(Your instructions) When you find the word "computer" in a line of the entries, please copy the whole line.

Stored data entries
----------

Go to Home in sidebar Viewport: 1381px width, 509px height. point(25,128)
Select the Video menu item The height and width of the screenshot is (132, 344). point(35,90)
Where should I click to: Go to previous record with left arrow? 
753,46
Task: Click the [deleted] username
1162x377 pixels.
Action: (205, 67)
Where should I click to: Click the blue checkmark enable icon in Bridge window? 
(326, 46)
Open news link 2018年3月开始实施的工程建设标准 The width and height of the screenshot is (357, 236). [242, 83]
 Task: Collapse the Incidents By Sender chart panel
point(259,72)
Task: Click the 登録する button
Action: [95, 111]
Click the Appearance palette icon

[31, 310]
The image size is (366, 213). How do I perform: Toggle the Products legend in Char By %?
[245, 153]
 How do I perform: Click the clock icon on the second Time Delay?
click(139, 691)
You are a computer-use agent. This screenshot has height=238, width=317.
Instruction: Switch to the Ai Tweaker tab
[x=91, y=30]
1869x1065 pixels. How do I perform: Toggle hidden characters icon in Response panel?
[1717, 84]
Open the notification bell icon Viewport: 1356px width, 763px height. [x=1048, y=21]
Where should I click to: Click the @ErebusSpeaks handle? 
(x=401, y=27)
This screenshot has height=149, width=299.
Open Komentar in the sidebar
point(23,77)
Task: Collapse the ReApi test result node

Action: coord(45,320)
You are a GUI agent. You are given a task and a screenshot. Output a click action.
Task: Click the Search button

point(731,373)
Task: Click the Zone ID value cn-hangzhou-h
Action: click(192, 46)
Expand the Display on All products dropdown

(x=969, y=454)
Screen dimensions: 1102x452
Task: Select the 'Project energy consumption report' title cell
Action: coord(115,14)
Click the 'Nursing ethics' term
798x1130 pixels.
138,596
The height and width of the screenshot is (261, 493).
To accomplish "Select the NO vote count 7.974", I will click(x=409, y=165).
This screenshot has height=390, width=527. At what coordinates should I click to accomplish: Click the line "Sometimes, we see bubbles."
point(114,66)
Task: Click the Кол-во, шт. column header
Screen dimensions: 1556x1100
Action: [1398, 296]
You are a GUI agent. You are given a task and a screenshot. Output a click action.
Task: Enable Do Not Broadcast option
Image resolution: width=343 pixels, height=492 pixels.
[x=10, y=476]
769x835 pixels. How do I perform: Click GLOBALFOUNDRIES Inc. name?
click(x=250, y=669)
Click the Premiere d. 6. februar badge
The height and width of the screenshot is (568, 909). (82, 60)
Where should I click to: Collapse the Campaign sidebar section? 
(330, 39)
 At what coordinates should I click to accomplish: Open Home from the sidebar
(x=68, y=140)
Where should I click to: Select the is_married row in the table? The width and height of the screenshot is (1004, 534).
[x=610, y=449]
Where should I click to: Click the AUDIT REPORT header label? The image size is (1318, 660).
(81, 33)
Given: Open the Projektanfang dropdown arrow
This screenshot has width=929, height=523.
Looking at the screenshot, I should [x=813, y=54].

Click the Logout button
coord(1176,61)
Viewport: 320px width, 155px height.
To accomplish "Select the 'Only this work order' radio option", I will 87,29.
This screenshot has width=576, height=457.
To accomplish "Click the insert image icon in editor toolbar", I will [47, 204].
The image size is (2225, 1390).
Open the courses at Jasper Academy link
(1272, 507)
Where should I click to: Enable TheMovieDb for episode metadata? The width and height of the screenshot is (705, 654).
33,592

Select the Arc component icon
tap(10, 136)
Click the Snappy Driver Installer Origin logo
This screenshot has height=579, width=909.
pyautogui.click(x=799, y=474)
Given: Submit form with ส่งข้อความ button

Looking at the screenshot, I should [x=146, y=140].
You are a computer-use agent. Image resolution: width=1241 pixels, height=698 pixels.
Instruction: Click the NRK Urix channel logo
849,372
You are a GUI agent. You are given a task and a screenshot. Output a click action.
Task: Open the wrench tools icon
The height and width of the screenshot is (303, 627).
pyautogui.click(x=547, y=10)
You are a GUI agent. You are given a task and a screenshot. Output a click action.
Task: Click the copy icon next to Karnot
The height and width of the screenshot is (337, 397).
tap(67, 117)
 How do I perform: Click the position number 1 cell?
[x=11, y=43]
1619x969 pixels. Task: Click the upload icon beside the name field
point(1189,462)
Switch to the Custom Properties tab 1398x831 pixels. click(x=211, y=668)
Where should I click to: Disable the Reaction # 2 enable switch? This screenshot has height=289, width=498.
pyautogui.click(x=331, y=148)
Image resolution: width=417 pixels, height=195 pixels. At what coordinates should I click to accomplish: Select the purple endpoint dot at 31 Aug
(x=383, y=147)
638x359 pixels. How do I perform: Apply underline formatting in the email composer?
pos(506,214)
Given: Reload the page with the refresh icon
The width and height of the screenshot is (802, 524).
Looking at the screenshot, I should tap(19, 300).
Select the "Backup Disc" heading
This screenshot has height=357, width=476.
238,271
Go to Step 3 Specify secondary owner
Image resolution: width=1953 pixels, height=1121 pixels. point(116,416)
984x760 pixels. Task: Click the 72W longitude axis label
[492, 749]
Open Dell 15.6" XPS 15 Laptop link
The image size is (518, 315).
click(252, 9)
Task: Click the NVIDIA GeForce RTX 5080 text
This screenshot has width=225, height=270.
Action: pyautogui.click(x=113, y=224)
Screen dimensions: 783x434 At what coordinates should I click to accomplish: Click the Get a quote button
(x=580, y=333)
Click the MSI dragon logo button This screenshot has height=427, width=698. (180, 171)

----------

(Solution to the exercise)
You are a computer-use agent. This screenshot has height=238, width=317.
You are a computer-use agent. Image resolution: width=1241 pixels, height=698 pixels.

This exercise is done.